The US Navy has also offered assistance and the RCN is working to better coordinate the movement of its ships with the USN's supply ship availability, Canadian Navy officers say.

In November 2014, Vice Adm. Mark Norman, the head of the RCN, estimated that Canada could rely on receiving help for at-sea resupply from its allies for about a year.

"The challenge we have now is that the gap is here today, and in addition to that, it's longer than 20 to 24 months, it's several years," Norman explained to journalists at the time. "No matter what we do, we don't see a long-term, sustainable solution coming from our allies."

The RCN removed from service its two supply ships, Preserver and Protecteur. Both carried fuel, food and ammunition for warships. They also provided medical services and helicopter support and maintenance

Norman noted the retirement of the two ships created "a significant gap for Canada that we need to look to mitigate as quickly and as cost-effectively as we can."

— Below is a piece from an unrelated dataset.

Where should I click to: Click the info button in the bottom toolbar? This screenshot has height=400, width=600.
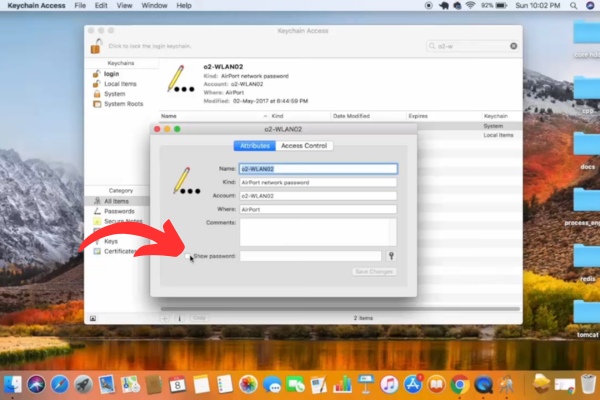179,318
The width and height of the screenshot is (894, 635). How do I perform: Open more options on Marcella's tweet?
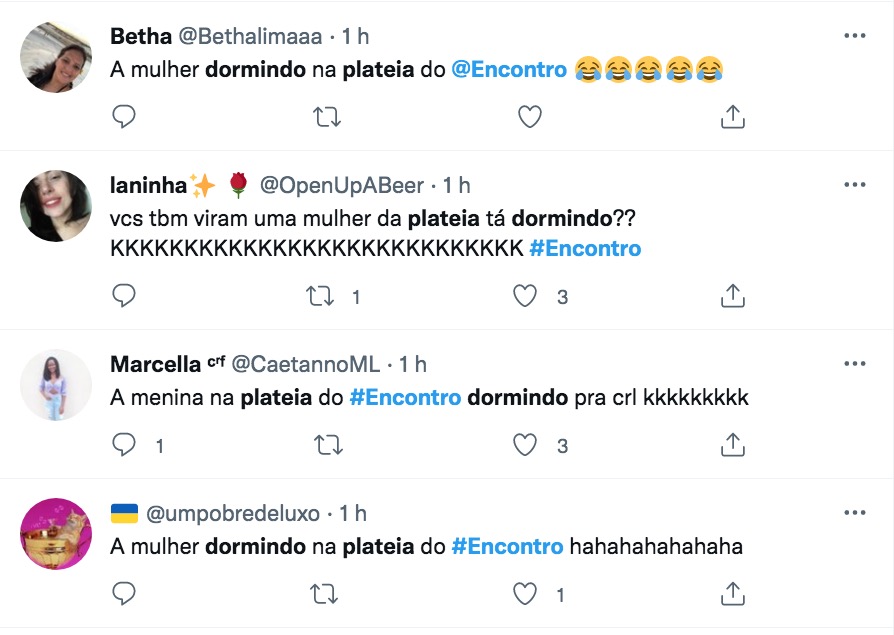pyautogui.click(x=854, y=363)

Joyce Murray, the defense critic for the opposition Liberal Party, said the gap in capability was caused by the Canadian government's mishandling of military procurement.

The joint supply ships were supposed to be in the water in 2012, but the CAN $2.6 billion project had to be restarted. Construction of the ships is now expected to begin at the Seaspan shipyards in Vancouver, British Columbia, late next year.

"There were delays and problems caused by the government's incompetent management of the procurement file," Murray said.

Canada has selected the German Navy's Berlin-class design for the ships. The Berlin-class ships are 20,200 tons and almost 600 feet long. The Canadian versions would carry two helicopters and be equipped with medical facilities.


David Pugliese is the Canada correspondent for Defense News.